Question

Use synthetic division to determine whether the number $k$ is an upper or lower bound (as specified) for the real zeros of the function $f.$

$k=4;f\left(x\right)=2x^3-2x^2-3x-5;$ Lower bound?

Answer 1

Find whether $\mathit{K}\mathbf{=}\mathbf{4}$ is lower bound or not:

Given that $\begin{array}{rcl}f\left(x\right)& =& 2x^3-2x^2-3x-5\end{array}$ and the bound value $k=4$

Step- 1: Apply the synthetic division method:

In general, the synthetic division is used to find the zeroes of polynomials when dividing a polynomial by a polynomial equation of degree $1.$

In the function, $\begin{array}{rcl}f\left(x\right)& =& 2x^3-2x^2-3x-5\end{array}$ the co-efficient of $x$ is the dividend $\Rightarrow 2-2-2-5$

The bound value of $k$ is the divisor which has the degree $1$ $\Rightarrow 4^1$

Place the numbers representing the divisor and the dividend into a division-like configuration:

$\begin{array}{lllll}4& 2& -2& -3& -5\\ & & & & \end{array}$

Step- 2: The first result should always be the first dividend $\mathbf{\left(}\mathbf{2}\mathbf{\right)}$:

$\begin{array}{lllll}4& 2& -2& -3& -5\\ & 2& & & \end{array}$

Step- 3: Multiply the result $\mathbf{\left(}\mathbf{2}\mathbf{\right)}$ by the divisor $\mathbf{\left(}\mathbf{4}\mathbf{\right)}$:

$\begin{array}{lllll}4& 2& -2& -3& -5\\ & & 8& & \\ & 2& & & \end{array}$

Step- 4: Now, add the result $\mathbf{\left(}\mathbf{8}\mathbf{\right)}$ with the next coefficient of the dividend $\mathbf{(}\mathbf{-}\mathbf{2}\mathbf{)}$:

$\begin{array}{lllll}4& 2& -2& -3& -5\\ & & 8& & \\ & 2& 6& & \end{array}$

Step- 5: Multiply the root $\mathbf{\left(}\mathbf{4}\mathbf{\right)}$ by the last result $\mathbf{\left(}\mathbf{6}\mathbf{\right)}$:

$\begin{array}{lllll}4& 2& -2& -3& -5\\ & & 8& 24& \\ & 2& 6& & \end{array}$

Step- 6: Add the result $\mathbf{\left(}\mathbf{24}\mathbf{\right)}$ with the next coefficient of the dividend $\mathbf{(}\mathbf{-}\mathbf{3}\mathbf{)}$:

$\begin{array}{lllll}4& 2& -2& -3& -5\\ & & 8& 24& \\ & 2& 6& 21& \end{array}$

Step- 7: Multiply the root $\mathbf{\left(}\mathbf{4}\mathbf{\right)}$ by the last result $\mathbf{\left(}\mathbf{21}\mathbf{\right)}$:

$\begin{array}{lllll}4& 2& -2& -3& -5\\ & & 8& 24& 81\\ & 2& 6& 21& \end{array}$

Step- 8: Add the result $\mathbf{84}$ to the next coefficient of the dividend $\mathbf{(}\mathbf{-}\mathbf{5}\mathbf{)}$:

$\begin{array}{lllll}4& 2& -2& -3& -5\\ & & 8& 24& 81\\ & 2& 6& 21& 79\end{array}$

Thus the obtained coefficients or the zero polynomials are $2,6,21,79.$ All the zero polynomials are positive.
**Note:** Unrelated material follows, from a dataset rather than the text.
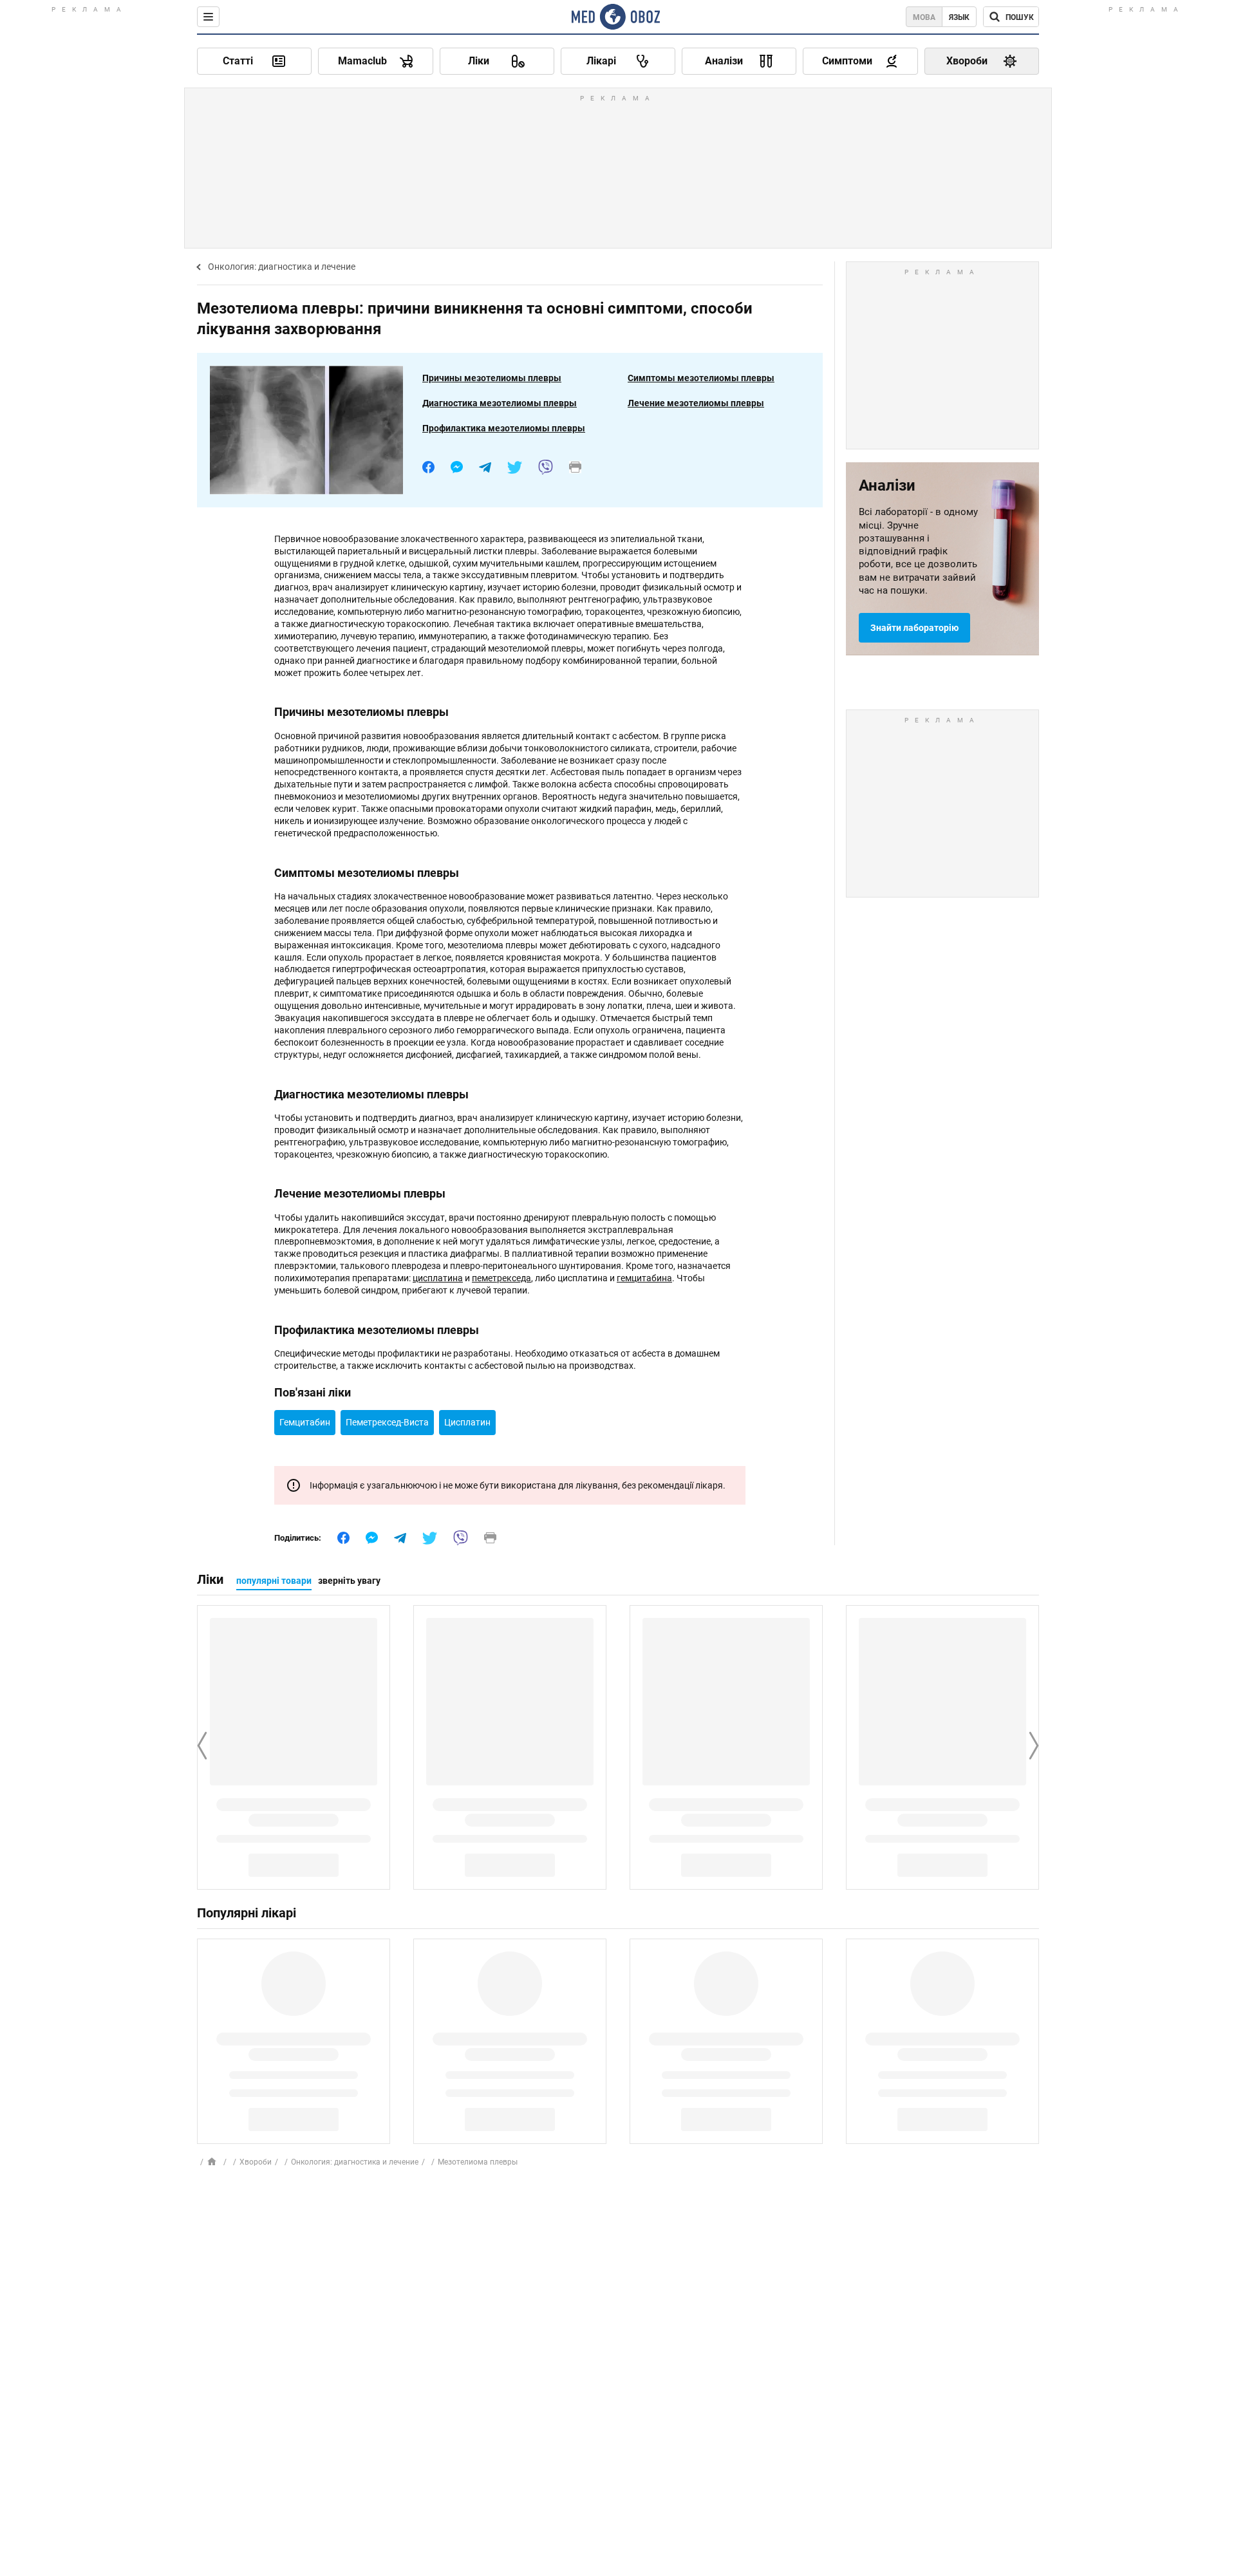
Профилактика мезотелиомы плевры (503, 428)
So, $k=4$ is the upper root.

Hence, for the function $\begin{array}{rcl}\mathbf{f}\mathbf{\left(}\mathbf{x}\mathbf{\right)}\mathbf{}& \mathbf{=}& \mathbf{}\mathbf{2}{\mathit{x}}^{\mathbf{3}}\mathbf{-}\mathbf{2}{\mathit{x}}^{\mathbf{2}}\mathbf{-}\mathbf{3}\mathit{x}\mathbf{-}\mathbf{5}\end{array}$ ,$\mathit{k}\mathbf{=}\mathbf{4}$ is the upper bound.